On the programme was Orchestra of Wolves, one of the pieces for which Gauthier was awarded the German Dance Prize in the category Choreography, Future in February (see Dancing Times, May 2011). A conductor enters the stage with a beak-like mask and a yellow duck-tail protruding from the slit in his tailcoat. His musicians, three on either side, wear wolf-masks. They start playing Beethoven’s Fifth Symphony, at first in compliance with the conductor’s direction but then with increasing disobedience. The wolves run from one side of the stage to the other or sit three on one in swivel chairs. Their aggression against the conductor escalates as one wolf loses in a game of musical chairs, which they have inexplicably started to play, and the work ends in a carnivorous feast amidst a cloud of yellow feathers. A blackout prevents the wolves from launching an attack on the audience.
Dear John is Gauthier’s homage to John Cranko, the former choreographer and artistic director of Stuttgart Ballet from 1961–1973. Cranko’s pianist, Francis Rainey, plays the piano and Egon Madsen, for whom Cranko created many roles, dances with Gauthier. The two pop up behind the piano, smiling at each other like playful boys, then set out in a funny duet, in which Gauthier gently pushes Madsen, who, at the age of 68, still has a lot of stamina and strong stage presence. A chair placed downstage changes the scene to a rehearsal-like situation. At first standing alone in a spotlight, Madsen then sits and watches Gauthier dance a solo. Still a formidable dancer, Gauthier jumps high and kicks with clear lines. Madsen corrects Gauthier, whom he calls “Egon” (as if Gauthier might be his younger self) and Madsen now plays in Cranko’s position as creator and mentor. The dance ends with the two men embracing, and then looking at the empty chair. They proceed to form a diagonal line with Rainey, each with a hand on the other’s shoulder, with Gauthier in the middle. It is as if the two elderly men are passing on their memories of Cranko to the younger man, who was not even born when Cranko died.
Quilt was the only serious piece on the programme. It was inspired by an exhibition of quilts in 1993 created by Bosnian women in a refugee home. With a quilt as the backdrop, a man in military attire enters the stage. A burst of machine-gun fire is heard and he falls down.
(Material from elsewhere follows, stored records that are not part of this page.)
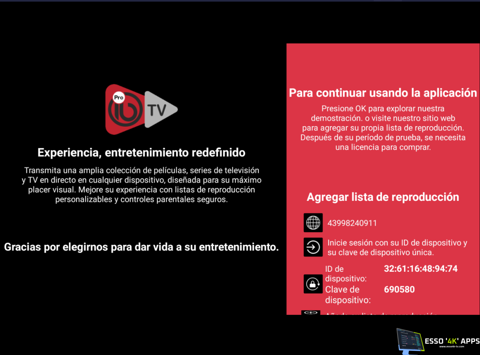This screenshot has height=355, width=480.
Task: Click the ESSO '4K' APPS watermark text
Action: point(452,341)
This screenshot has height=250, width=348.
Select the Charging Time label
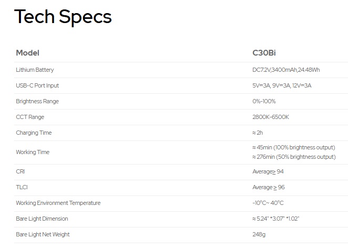[34, 133]
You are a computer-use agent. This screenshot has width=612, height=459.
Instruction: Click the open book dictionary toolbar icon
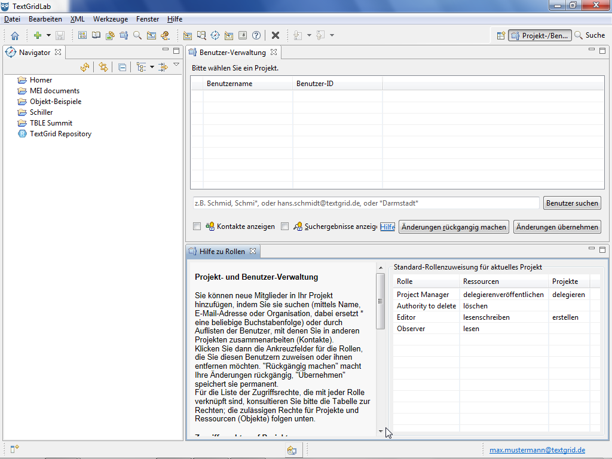[x=96, y=36]
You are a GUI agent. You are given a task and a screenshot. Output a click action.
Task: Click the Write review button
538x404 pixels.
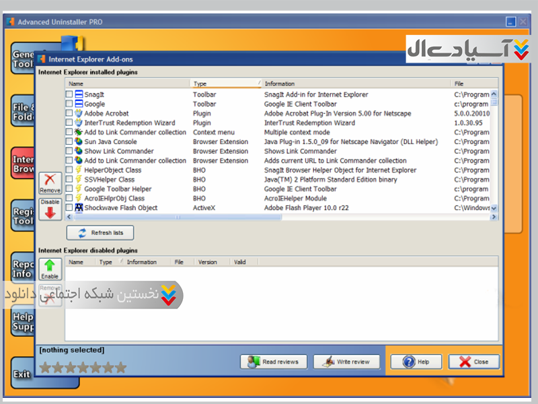pos(346,362)
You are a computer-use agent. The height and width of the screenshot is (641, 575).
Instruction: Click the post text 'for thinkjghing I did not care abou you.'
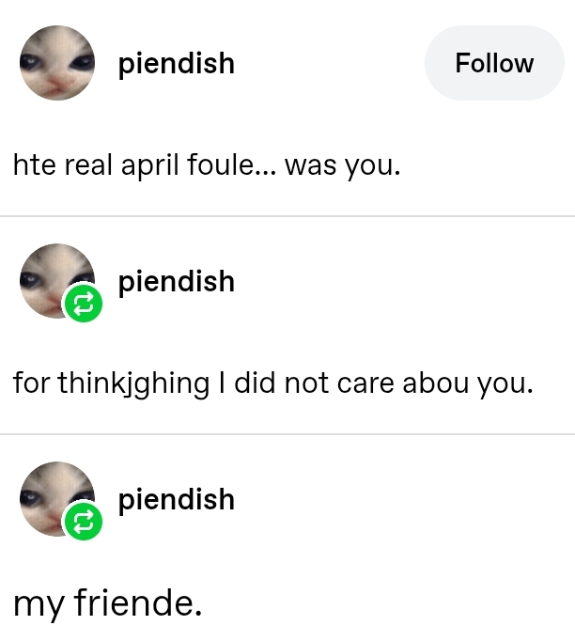[x=272, y=383]
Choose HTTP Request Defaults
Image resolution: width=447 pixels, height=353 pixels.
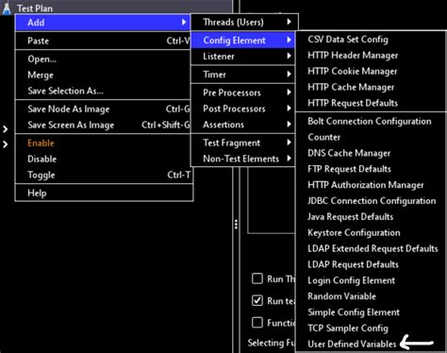point(353,103)
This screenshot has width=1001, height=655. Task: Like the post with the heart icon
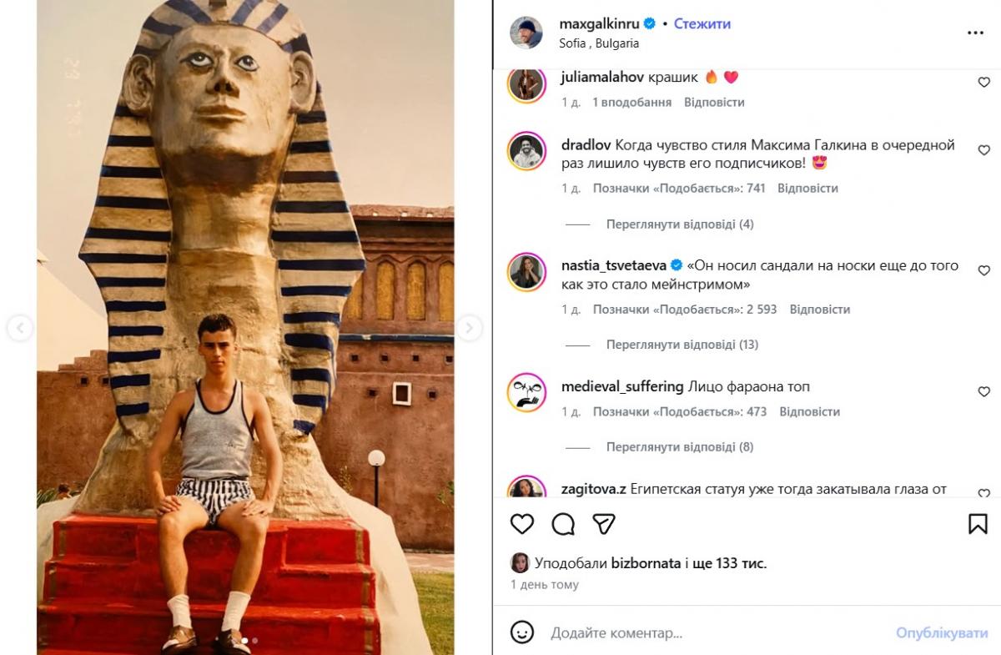522,524
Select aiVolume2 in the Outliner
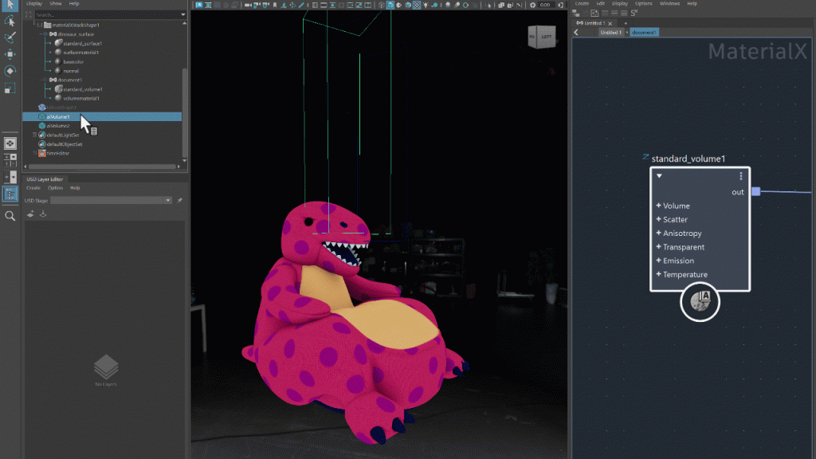The width and height of the screenshot is (816, 459). pyautogui.click(x=58, y=126)

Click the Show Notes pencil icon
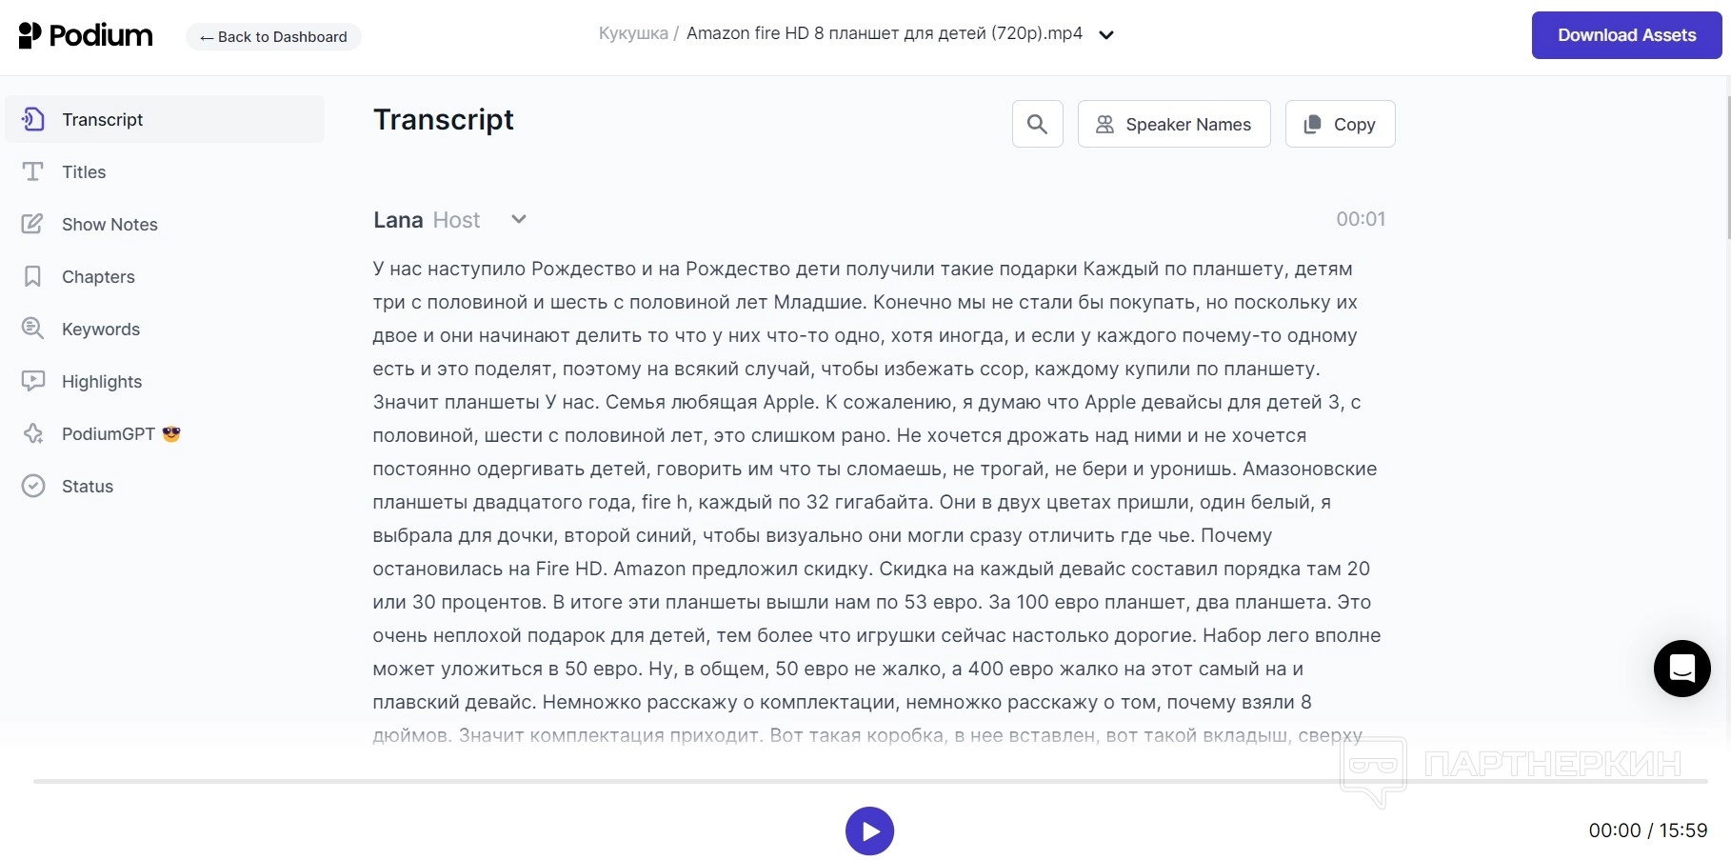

Then a woman enters and they start dancing to Goran Bregovic’s evocative war-time music. They wind in and out of each others arms before they part to stand half concealed on either side of the quilt. Two lives divided by or united by a quilt.
Also on the programme was Bang, a jam-session between Rainhardt Albrecht-Herz on drums and the dancers William Moragas and Garazi Perez Oloriz, Showtime, a slapstick version of an excerpt from Bizet’s Carmen, and Björk Duets, Air Guitar and Ballet 101.
Gauthier’s goal is to win a young audience for modern dance. Judging from the reaction of the audience at the Schauburg Theatre he is extremely successful. They roared with laughter, and each piece received prolonged applause. If he wants to win a more discriminating audience, however, Gauthier needs to show us that he can do more. That is unless he wants to excel in the dance-cabaret genre that Tanznetz, a German online magazine, claims him to be the inventor of.